Even more fun fact: He made a "terrific egg sandwich" during his last incarceration.

The actor and walking performance art piece gabs about his many run-ins with the law in Prison Ramen, a new book about celebrities and how being locked up has affected them.

Let's break down Shia's arrests from E! News:

That time he stole some Nike Cortezes.

"I have been incarcerated five times. The first time I was only nine years old. It was in Pacoima, California. I was arrested for stealing a pair of Nike Cortezes from a local shop and held for six hours," he writes.

That time he stole a Gameboy Pokémon.

"The second time I was eleven, in the city of Tujunga, California. I was arrested for stealing a Gameboy Pokémon from Kmart. That time, too, I was in a substation for about six hours," he continues.

That time he tried to stab his neighbor.

"The third time I was twenty, in Van Nuys, California. I tried to stab my neighbor and spent two days in jail. While I was there, I at least understood that being in jail is not the move," he admits. "It sucks ass."

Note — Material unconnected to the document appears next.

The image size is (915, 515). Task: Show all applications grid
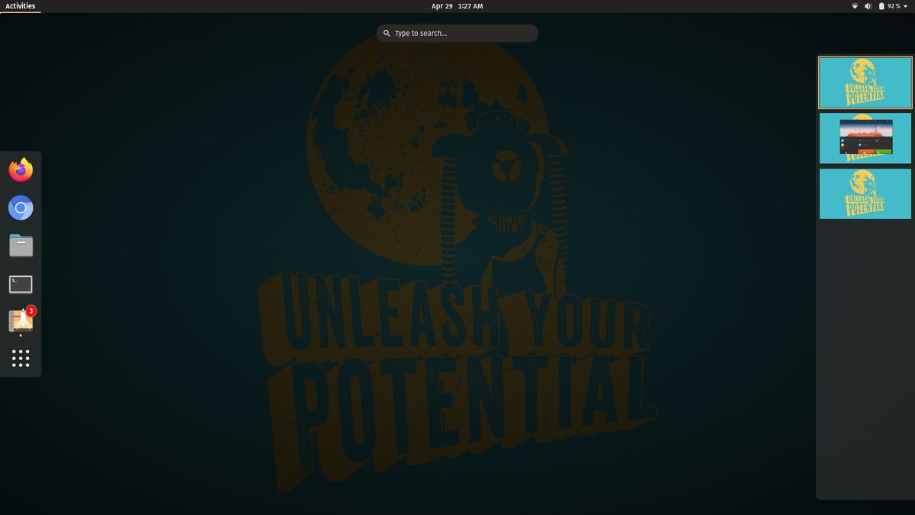[x=21, y=359]
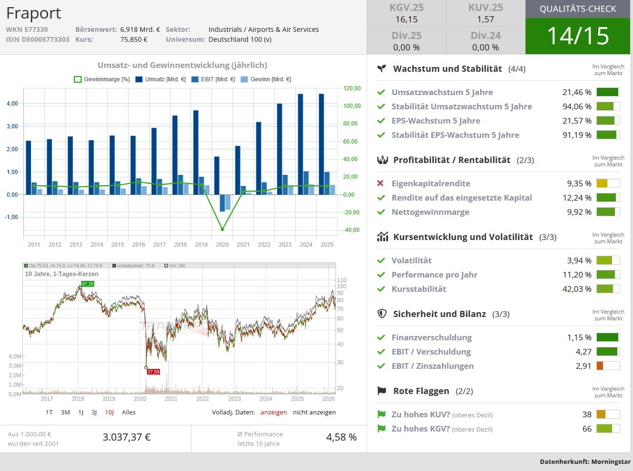Click the red X next to Eigenkapitalrendite

click(380, 183)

That time he wouldn't leave Walgreen's and that time he disrupted a Broadway show.

"The fourth time I was in Chicago and I wouldn't leave Walgreen's, so I was taken to spend the night in jail. For some reason, I had the best sleep ever," he writes. "The most recent time was 2014, when I was twenty-eight and in New York City. I went to see the play Cabaret. I didn't behave very well during the performance and ended up spending twenty-five hours or so behind bars..."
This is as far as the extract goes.